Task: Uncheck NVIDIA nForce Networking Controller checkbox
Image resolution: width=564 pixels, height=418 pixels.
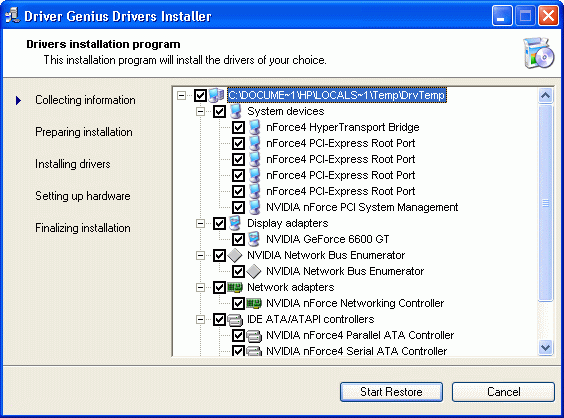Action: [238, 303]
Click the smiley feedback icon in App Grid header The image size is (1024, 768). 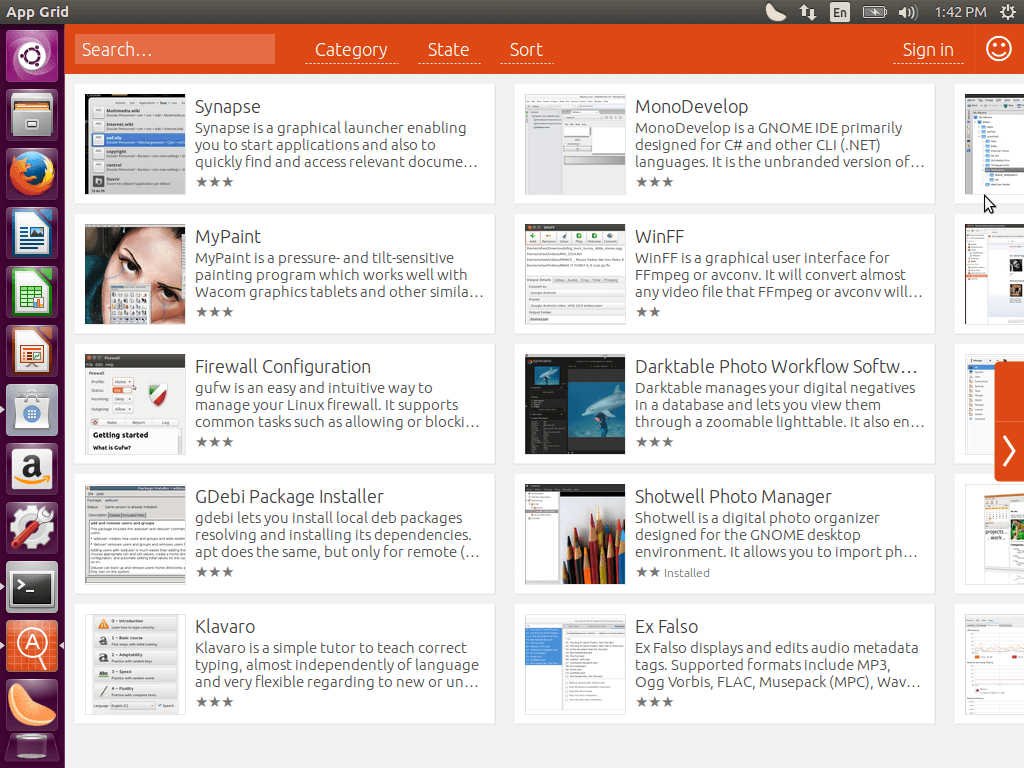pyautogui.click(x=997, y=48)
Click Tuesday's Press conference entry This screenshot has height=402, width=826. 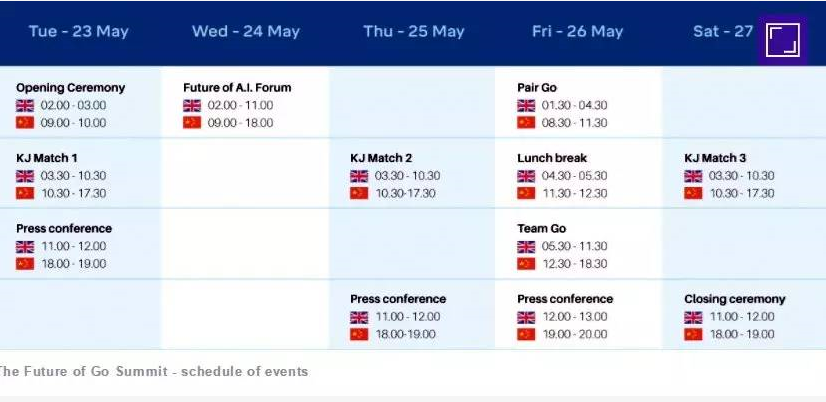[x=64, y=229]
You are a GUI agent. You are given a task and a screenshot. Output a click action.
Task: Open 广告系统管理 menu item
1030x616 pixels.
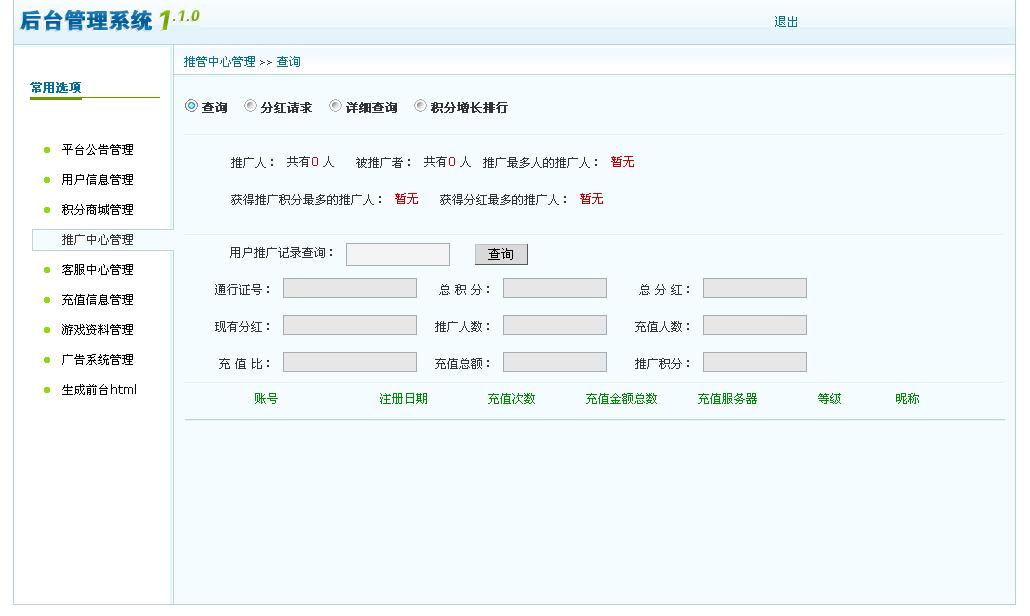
==
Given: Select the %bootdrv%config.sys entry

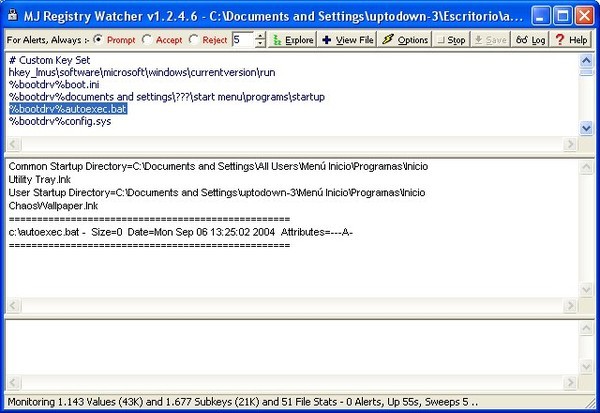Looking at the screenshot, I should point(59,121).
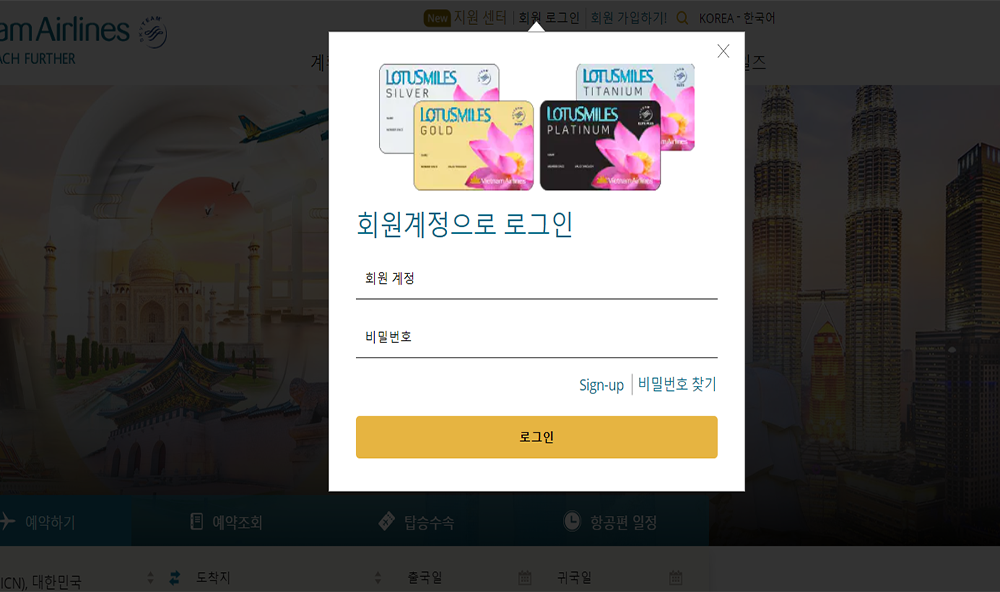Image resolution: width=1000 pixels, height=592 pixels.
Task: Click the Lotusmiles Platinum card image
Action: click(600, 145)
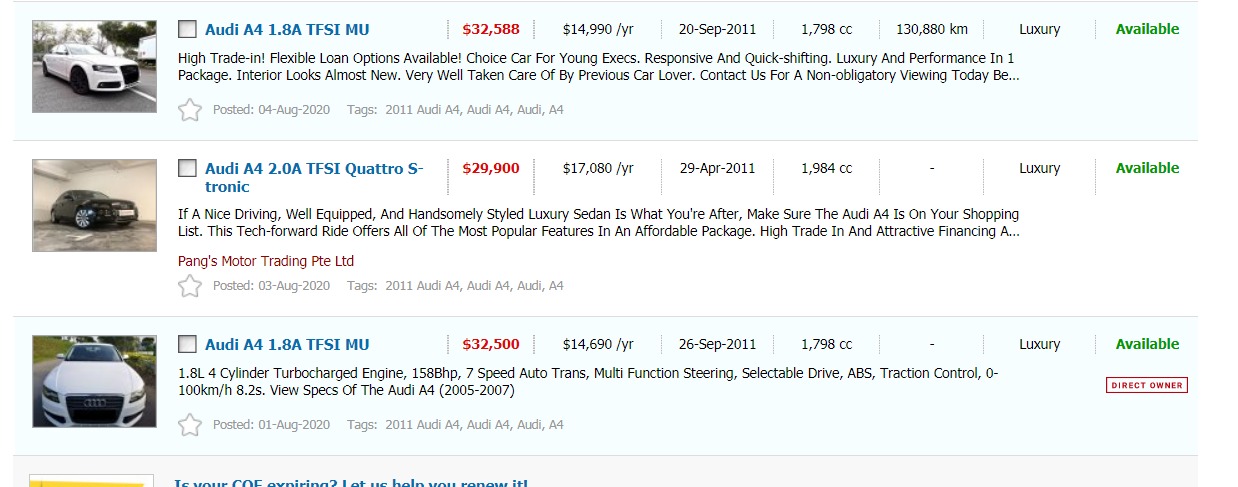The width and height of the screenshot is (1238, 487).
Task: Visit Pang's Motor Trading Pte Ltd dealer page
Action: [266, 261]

Work request:
Print exactly the lines above from the one with "You are a GUI" to the one with "1030x616 pixels.", including both.

Expected answer:
You are a GUI agent. You are given a task and a screenshot. Output a click action.
Task: Open 广告系统管理 menu item
1030x616 pixels.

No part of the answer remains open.